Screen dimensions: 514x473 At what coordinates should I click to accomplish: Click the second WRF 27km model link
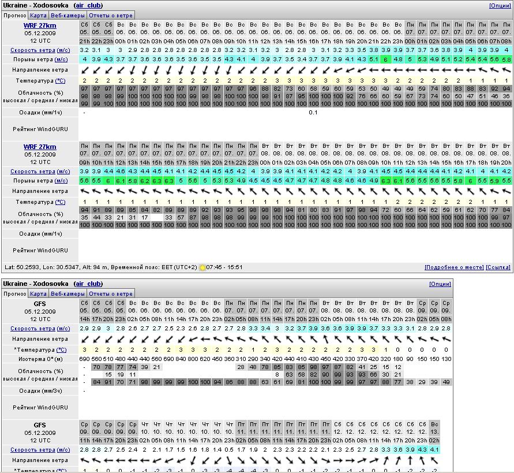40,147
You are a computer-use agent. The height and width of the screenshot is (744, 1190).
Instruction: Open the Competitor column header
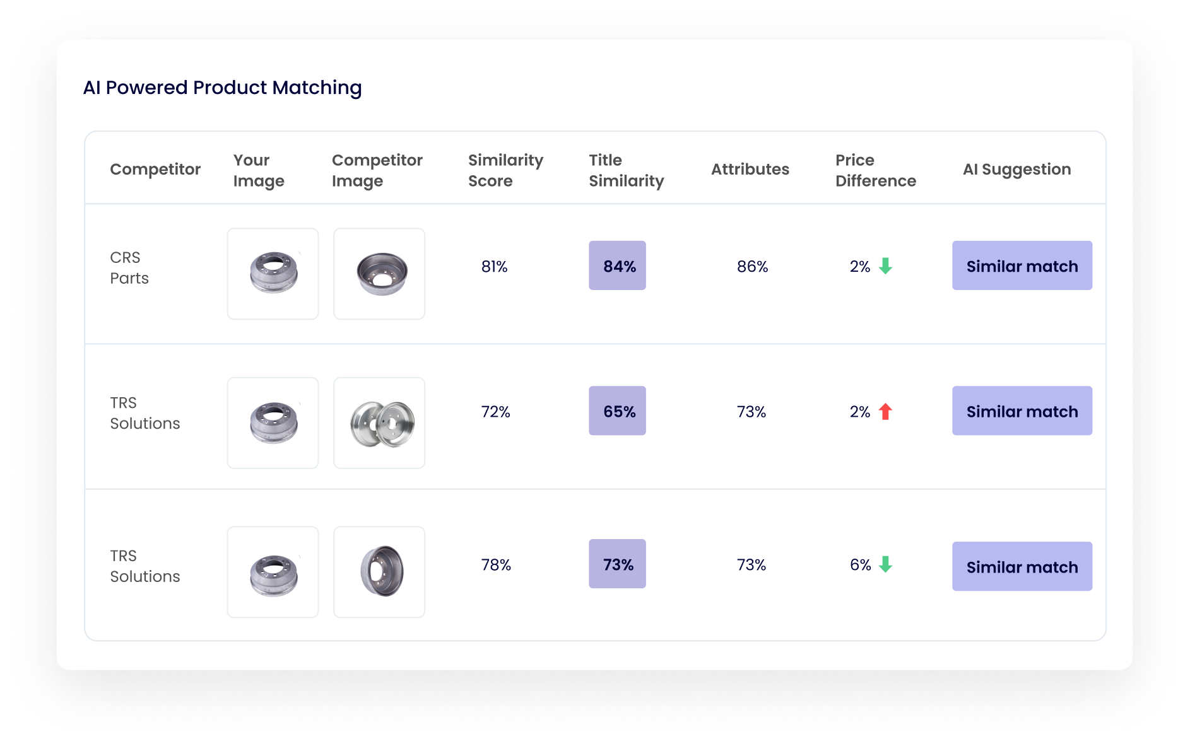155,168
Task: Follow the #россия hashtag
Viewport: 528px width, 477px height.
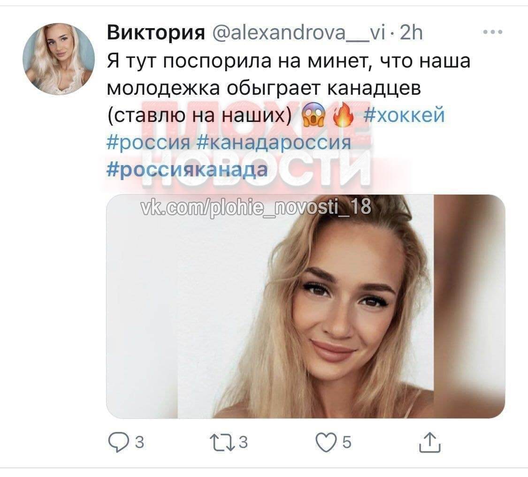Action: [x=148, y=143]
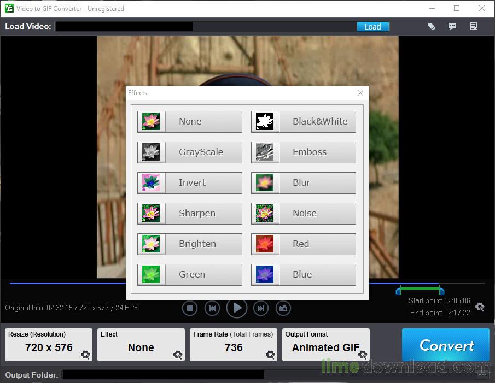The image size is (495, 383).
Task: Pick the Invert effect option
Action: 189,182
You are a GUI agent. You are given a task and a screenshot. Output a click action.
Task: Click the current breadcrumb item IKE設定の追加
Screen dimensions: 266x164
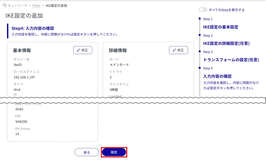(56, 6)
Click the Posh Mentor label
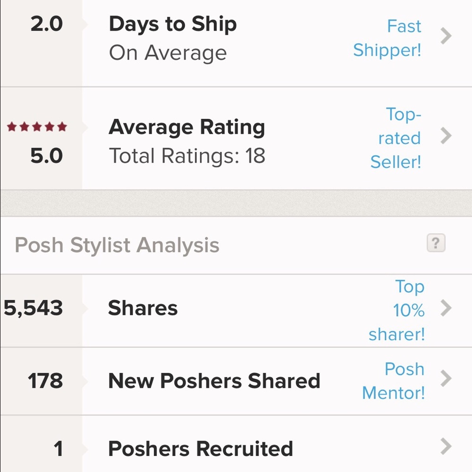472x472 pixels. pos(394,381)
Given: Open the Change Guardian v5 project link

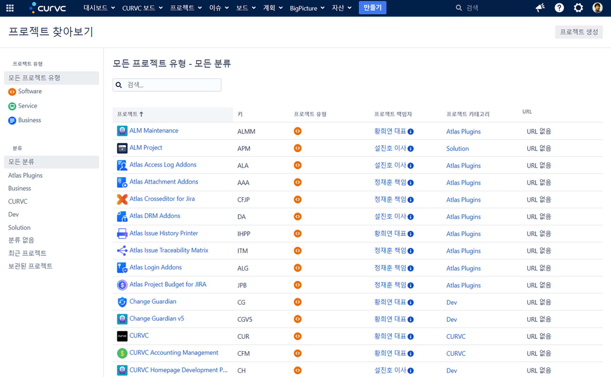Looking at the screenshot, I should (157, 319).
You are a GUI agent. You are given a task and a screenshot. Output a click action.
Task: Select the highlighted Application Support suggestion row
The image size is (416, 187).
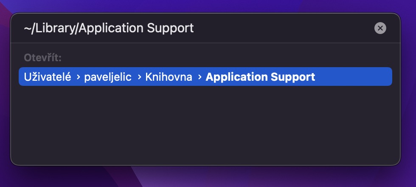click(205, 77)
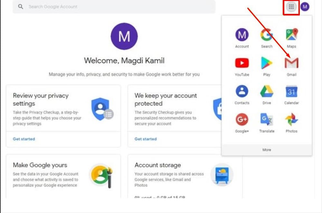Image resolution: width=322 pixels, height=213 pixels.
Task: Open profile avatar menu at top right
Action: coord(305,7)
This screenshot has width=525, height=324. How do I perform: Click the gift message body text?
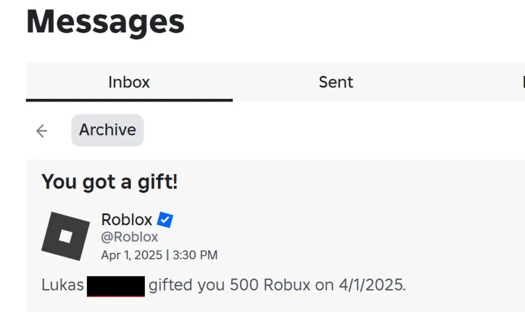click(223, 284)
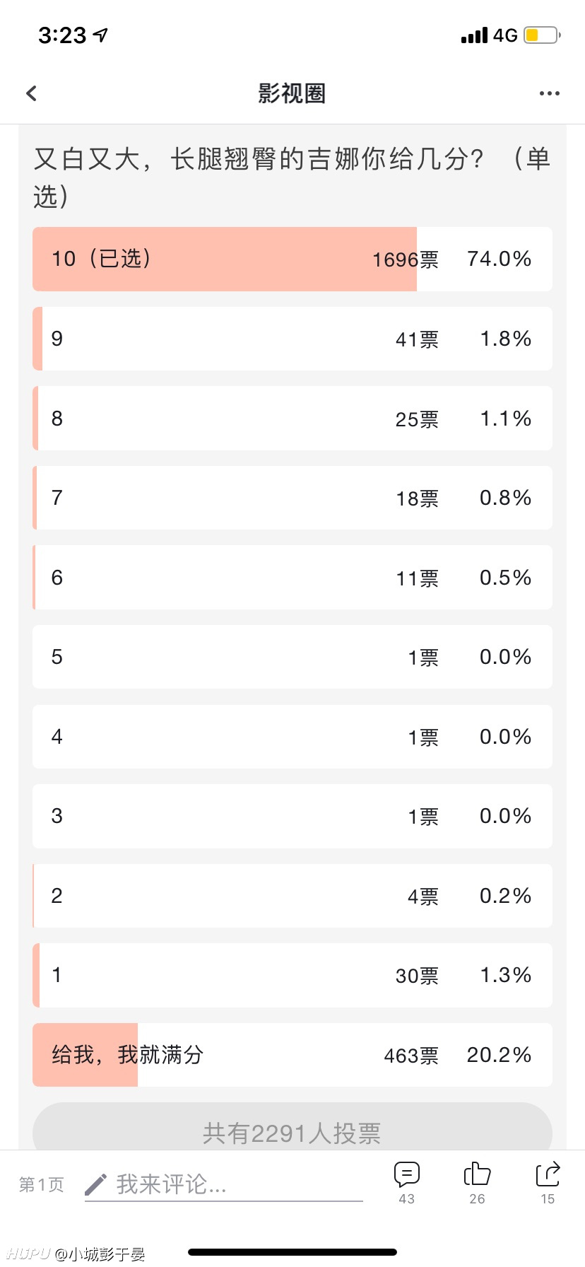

# Aim of the exercise
In the listing above, find the line with "Given: Open the" and output every line through the one with "Task: Select the", exactly, without the pictures.

# Written answer
Given: Open the Change Guardian v5 project link

Looking at the screenshot, I should (157, 319).
You are a GUI agent. You are given a task and a screenshot. Output a click action.
Task: Select the highlighted Application Support suggestion row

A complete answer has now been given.